In an exclusive interview with Around INdiana Reporter Mary-Rachel Redman, Kaper said he took a tour of the prison and visualized a manufacturing facility.
“There were guys just working and working and working,” said Kaper. “And I talked to one of the managers and I said, ‘How many of these guys would you hire after they got released?’ and he said probably 85%-90%. And when I walked out, there’s another building off to the side and I asked the tour guide what was happening in there and he said it was empty and it just kind of clicked. A couple days later, we made the decision to partner up with IDOC.”
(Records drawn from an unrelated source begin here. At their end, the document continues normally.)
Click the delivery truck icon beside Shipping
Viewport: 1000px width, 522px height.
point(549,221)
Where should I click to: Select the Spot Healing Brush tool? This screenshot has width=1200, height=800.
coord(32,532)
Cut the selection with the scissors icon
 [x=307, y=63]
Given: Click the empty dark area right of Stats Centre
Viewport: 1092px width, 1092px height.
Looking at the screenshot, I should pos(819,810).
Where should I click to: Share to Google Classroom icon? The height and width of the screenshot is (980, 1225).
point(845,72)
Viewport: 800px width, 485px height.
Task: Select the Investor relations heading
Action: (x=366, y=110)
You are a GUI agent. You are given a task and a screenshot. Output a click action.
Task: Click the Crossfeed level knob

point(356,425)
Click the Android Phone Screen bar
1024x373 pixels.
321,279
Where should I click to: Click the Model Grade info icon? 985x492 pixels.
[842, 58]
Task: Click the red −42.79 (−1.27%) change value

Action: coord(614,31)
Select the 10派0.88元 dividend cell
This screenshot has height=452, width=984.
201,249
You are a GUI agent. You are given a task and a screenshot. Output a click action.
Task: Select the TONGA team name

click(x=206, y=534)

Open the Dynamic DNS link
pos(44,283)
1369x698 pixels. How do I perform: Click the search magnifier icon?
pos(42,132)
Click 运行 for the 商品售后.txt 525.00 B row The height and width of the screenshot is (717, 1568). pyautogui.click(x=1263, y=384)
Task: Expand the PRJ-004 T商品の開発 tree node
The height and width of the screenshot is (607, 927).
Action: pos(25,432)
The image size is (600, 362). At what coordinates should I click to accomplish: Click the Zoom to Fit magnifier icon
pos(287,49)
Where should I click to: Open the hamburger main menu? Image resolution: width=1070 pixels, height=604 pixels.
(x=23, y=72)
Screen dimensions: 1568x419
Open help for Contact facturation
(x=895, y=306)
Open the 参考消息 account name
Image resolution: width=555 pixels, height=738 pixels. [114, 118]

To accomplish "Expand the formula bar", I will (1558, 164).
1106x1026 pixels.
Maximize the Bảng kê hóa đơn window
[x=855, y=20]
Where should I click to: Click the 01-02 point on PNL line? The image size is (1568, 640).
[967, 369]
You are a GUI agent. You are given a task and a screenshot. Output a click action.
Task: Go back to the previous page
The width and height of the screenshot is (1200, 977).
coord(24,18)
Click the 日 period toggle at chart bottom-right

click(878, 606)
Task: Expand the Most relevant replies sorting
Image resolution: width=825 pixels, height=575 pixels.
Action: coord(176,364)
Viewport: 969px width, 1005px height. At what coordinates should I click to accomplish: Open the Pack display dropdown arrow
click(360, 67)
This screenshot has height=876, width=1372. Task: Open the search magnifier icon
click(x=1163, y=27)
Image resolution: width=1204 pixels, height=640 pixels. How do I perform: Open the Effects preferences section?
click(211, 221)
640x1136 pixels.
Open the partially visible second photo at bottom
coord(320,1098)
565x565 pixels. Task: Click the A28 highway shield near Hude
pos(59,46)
The goal of the new joint venture partnership is to teach inmates valuable manufacturing skills that they can use once they leave prison and at the new location inside Westville Correctional Facility, inmates will learn how to build trusses.
“What Gold Standard Truss is doing, they’re actually bringing in a truss manufacturing company, so they’re bringing in state-of-the-art equipment, making a very good investment here in the state of Indiana,” said Lloyd Arnold, chief operating officer of Indiana Correctional Industries.
The nearly $1.5 million investment turned the once-empty building on the prison grounds into a first-rate manufacturing facility about the size of a football field that will employ about 30 inmates beginning next month.
“They’ll be learning how to build walls, build roof trusses and build floor trusses,” said Kaper. “We also intend to kind of expand that training program to framing carpentry itself, so actually how to then install what they’ve built and how to stand them up in the field, put them all together and build a house.”
Arnold says having such a facility inside the prison walls gives the inmates a sense of freedom and a purpose. Kaper adds the facility will help provide a pipeline of talent.
“One of the biggest challenges right now outside of the facility is finding a strong workforce that has a good work ethic,” said Kaper. “These guys are excited about the opportunity to come to work every day. The alternative is sitting in their cell. We looked at that dedication that we feel we’re going to have from the workforce and we really saw that advantage.”
Another advantage is increased production volumes. Kaper says it will double the company’s current production capacity.